Mohammad Ali Abtahi faces prison for dissent in Iran

Daylife/Reuters Picture used by permission – passed by Iranian censors

A former Iranian vice president has been sentenced to six years in jail after being accused of fomenting unrest to overthrow the government.

Mohammad Ali Abtahi is the most senior reformer to face imprisonment following the disputed presidential election in June. Abtahi was vice president for parliamentary and legal affairs during the 1997-2005 presidency of Mohammad Khatami.

His lawyer, Saleh Nikbakht, said he planned to appeal against the verdict. He has 20 days to submit the appeal. Abtahi was released on $700,000 bail after the verdict was delivered…

Iran’s security forces have warned the opposition not to take part in demonstrations, in an attempt to avoid a revival of the protests that erupted after the presidential elections on 12 June in which President Mahmoud Ahmadinejad secured a second term. The turmoil after the election was the worst in Iran since its 1979 Islamic revolution. Authorities deny vote-rigging and portrayed the unrest as a foreign-backed bid to undermine the Islamic state…

Iran’s judiciary said last week that five people have been sentenced to death and 81 have received jail terms of up to 15 years in connection with protests and violence after the poll, but it did not give their names.

My personal association with freedom fighters in Iran goes back to the days of the resistance to CIA-led gangsters overthrowing the democratically-elected Mossadegh government. The contradictions are tough.

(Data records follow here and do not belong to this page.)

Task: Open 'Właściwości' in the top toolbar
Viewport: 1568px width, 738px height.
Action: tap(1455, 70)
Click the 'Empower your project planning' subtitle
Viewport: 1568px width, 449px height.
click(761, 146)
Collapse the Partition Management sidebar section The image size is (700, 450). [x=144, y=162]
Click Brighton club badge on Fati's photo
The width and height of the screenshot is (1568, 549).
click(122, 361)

After all, accusations of foreign intervention, deceit and gangsterism by the United States are rooted in legitimate history. Our own sleazy support of reactionaries and monarchies in the Middle East don’t inspire automatic trust in the opposition to Islamic Republics of any flavor.

Still, reluctance to allow a broader democracy in the nation which led that fight in the region is despicable. A political decision resented by Iranians that matches their contempt for the hypocrites in Congress and the Knesset who have suddenly discovered a need for freedom.